To be done
1. Answer these from the reservoir sampling post below:
(a) What does the post say happens on some problems labeled reservoir sampling if you use this method?
(b) Which standard package does the post name as the example from Java?
(c) Once the first i elements are in, what is the probability of selecting the ith element?
2. Write out the reservoir sampling post below, word for word, from "This is a very" to "from a array.".
3. Extend the reservoir sampling post below, starting after its last sentence.

Extract provided

-- begin --

This is a very small topic in all bunch of Leetcode problems, and I found that even for some problems that are labeled with reservoir sampling, you cannot use this method because it will gives you TLE.
So what problem is reservoir sampling trying to solve? It’s the problem that you want to return a random output from a list.
The basic solution will be using a standard package for each language. Random() from Java for example. You can call:
return list[random.nextInt(list.length)]
to randomly return an element from a array.
This is quite simple, but what if your input is too large to fit in the memory, and you have to read in as a stream? Then you cannot have a full list of elements. That’s where reservoir sampling comes into play:
The probability to choose ith element out of n elements
It’s as simple as 1/n, but how do we refactor so it works with a stream input? Imaging when we have the first i element, then the probability to select i out of ith element is 1/i. When we have i+1th element comes in, we don’t want this element to be chosen, so the probability is i/i+1, to not choose i+1th element.

-- end --

Provided data
-- begin --

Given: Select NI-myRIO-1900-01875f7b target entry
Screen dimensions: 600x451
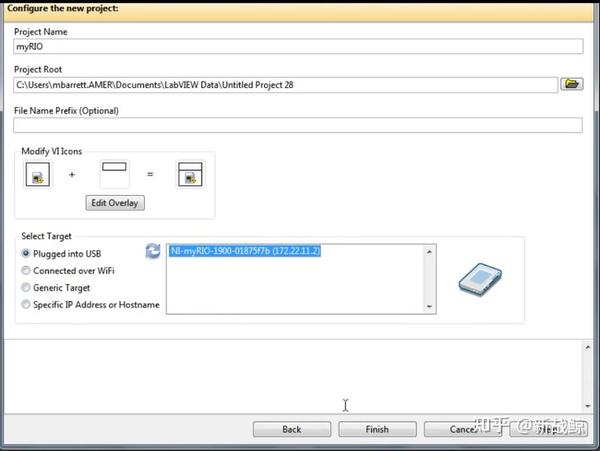Looking at the screenshot, I should tap(245, 251).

-- end --

Outputs in order
1.
(a) It gives you TLE.
(b) Random().
(c) 1/i.

2.
This is a very small topic in all bunch of Leetcode problems, and I found that even for some problems that are labeled with reservoir sampling, you cannot use this method because it will gives you TLE.
So what problem is reservoir sampling trying to solve? It’s the problem that you want to return a random output from a list.
The basic solution will be using a standard package for each language. Random() from Java for example. You can call:
return list[random.nextInt(list.length)]
to randomly return an element from a array.

3.
Basically, for each element coming in, we do a random pick, if it picks the element that is just put in, then we overwrite the answer with the coming element.
Having this process, we can go back to the formula. The probability to pick ith element at the end, is to pick ith element when ith element comes, and don’t pick the element coming afterward:
P(i) = (1/i) * (i/i+1) * (i+1/i+2) … (n-1/n) = 1/n.
Here we go!